* [Document section]
::::

The Blog




Paul Boutin on music swapping. Burn, Baby, Burn : The real threat to the music biz isn't P2P it's CD-Rs swapped on the street. He goes on to note that "the iPod is a pirate suitcase nuke"... "With an iPod in my pocket, I don’t bother asking for CD recommendations anymore. I drag and drop my friends’ entire jukeboxes. Rip ’em now, decide what to play later. " [from: JB Ecademy]




Wired has an article about a possible vulnerability in WPA that allows a fairly trivial DoS (Denial of Service) attack.

Now, silly me, I would expect Wired to publish reasonably well researched and accurate articles, but most of it is the same old "Shock Horror - WiFi dangerous" twaddle.

Now maybe I'm missing something here, but what really puzzles me about all this is the belief that a wireless connection can ever be as secure as a wired connection. And even more than that, that a wired connection can be treated as implicitly secure. We all use SSL, SSH, VPNs and such like to access important systems one the internet. Why don't we just do the same when accessing the same systems over wireless? It seems as though the thinking got stuck somewhere that we don't need to use encryption inside the firewall and when we started using WiFi we just assumed that we'd be able to do the same thing. Then when WiFi was exposed as inherently insecure we threw our hands up in horror at what we'd done and blamed WiFi.

::::

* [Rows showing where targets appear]
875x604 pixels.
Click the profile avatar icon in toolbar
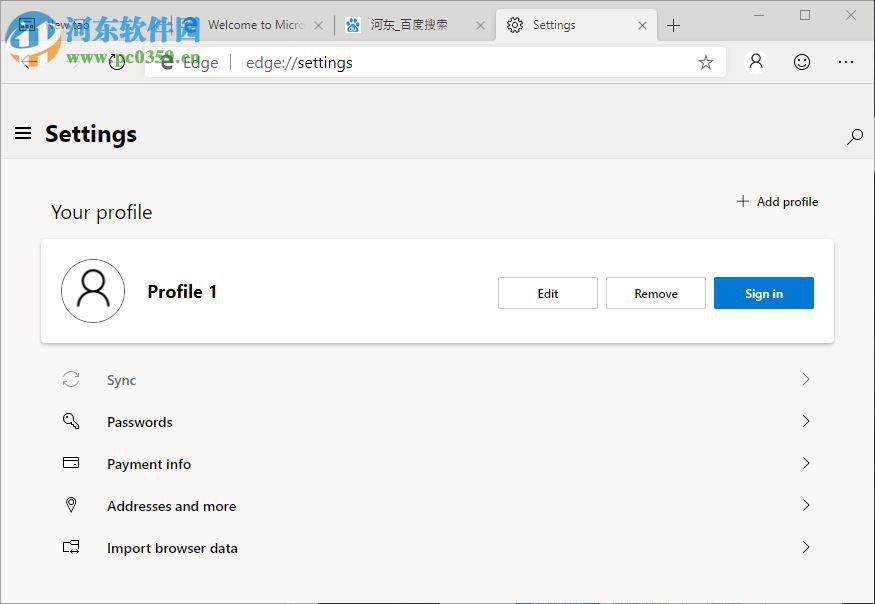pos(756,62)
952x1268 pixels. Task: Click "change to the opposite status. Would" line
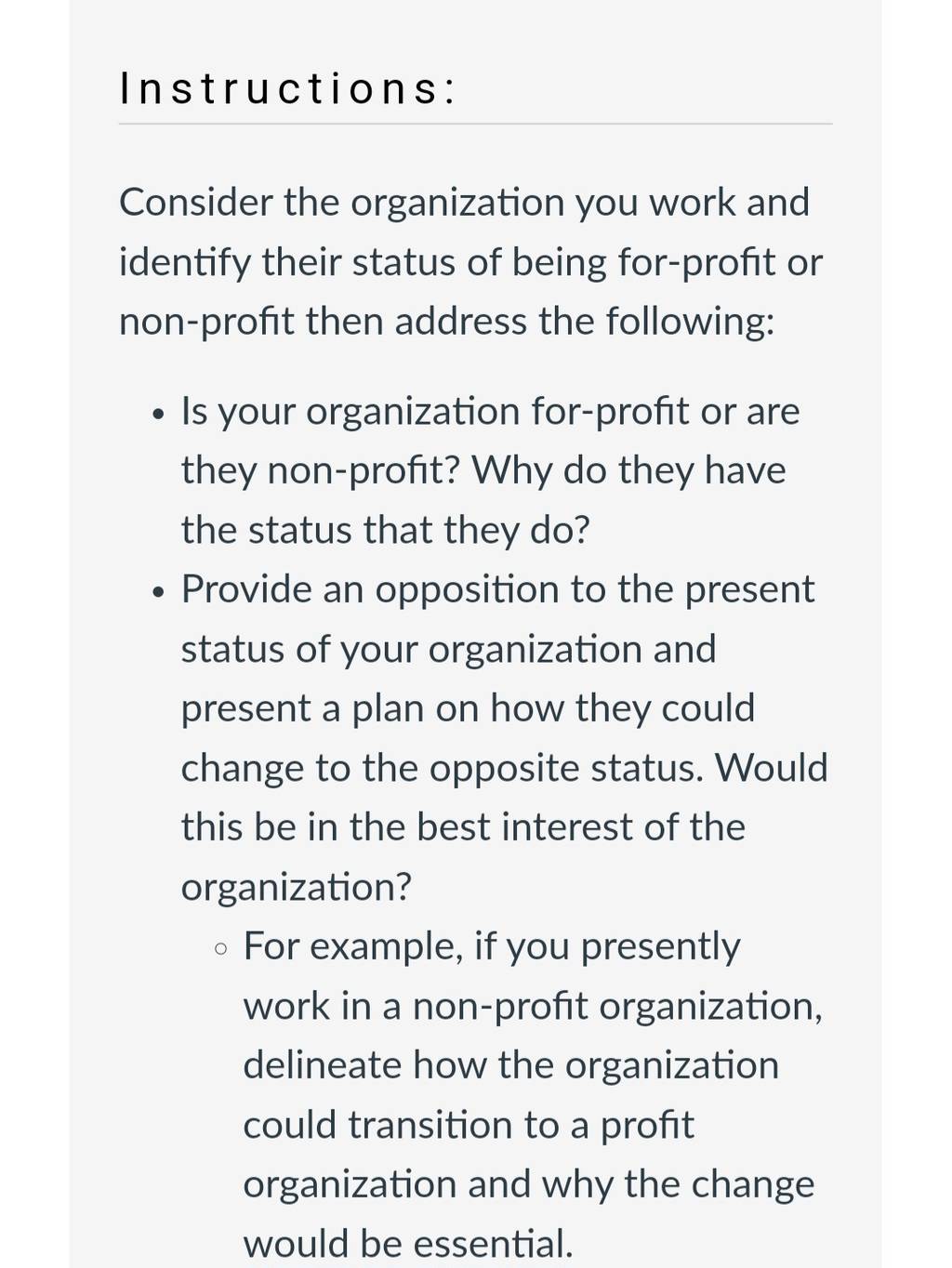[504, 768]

::::

* [Task 1]
Return the stretch of the blog text from "Now maybe I'm" through "and blamed WiFi.", copied word for word.
* [Task 2]
Condense the paragraph of the blog text beginning "Now maybe I'm missing something here" into a short bulleted list that keeps its main points.
* [Task 3]
Continue the blog text about WiFi security from the point where it stops.
The entries are separate material and have no connection to the blog text.

* [Exercise response 1]
Now maybe I'm missing something here, but what really puzzles me about all this is the belief that a wireless connection can ever be as secure as a wired connection. And even more than that, that a wired connection can be treated as implicitly secure. We all use SSL, SSH, VPNs and such like to access important systems one the internet. Why don't we just do the same when accessing the same systems over wireless? It seems as though the thinking got stuck somewhere that we don't need to use encryption inside the firewall and when we started using WiFi we just assumed that we'd be able to do the same thing. Then when WiFi was exposed as inherently insecure we threw our hands up in horror at what we'd done and blamed WiFi.

* [Exercise response 2]
- The writer is puzzled that anyone believes a wireless connection can be as secure as a wired one.
- The writer is even more puzzled that a wired connection is treated as implicitly secure.
- People already use SSL, SSH, VPNs and similar tools to reach important systems on the internet, and could do the same over wireless.
- The writer thinks people assumed encryption wasn't needed inside the firewall and carried that assumption over to WiFi.
- When WiFi was shown to be inherently insecure, people reacted with horror and blamed WiFi.

* [Exercise response 3]
There's a classic example in the article. "This past summer, electronics retail store Best Buy, removed the wireless scaners in their stores because of the security risks associated with WEP. They were more concerned about outsiders getting their customers' credit card information" So Best Buy's systems were shipping credit card numbers over the wire unencrypted? And then they put in WiFi? Like DOH!

On the basis that bad security is worse than no security, I'm tending towards an approach that turns off all security on WiFi. Don't use WEP, WPA, MAC authentication, IP authentication or whatever else they come up with. Do all your security at the application level. If you start by assuming that the transport layer is always insecure, maybe then you'll be more careful about what you send over it.

Am I completely off beam with this?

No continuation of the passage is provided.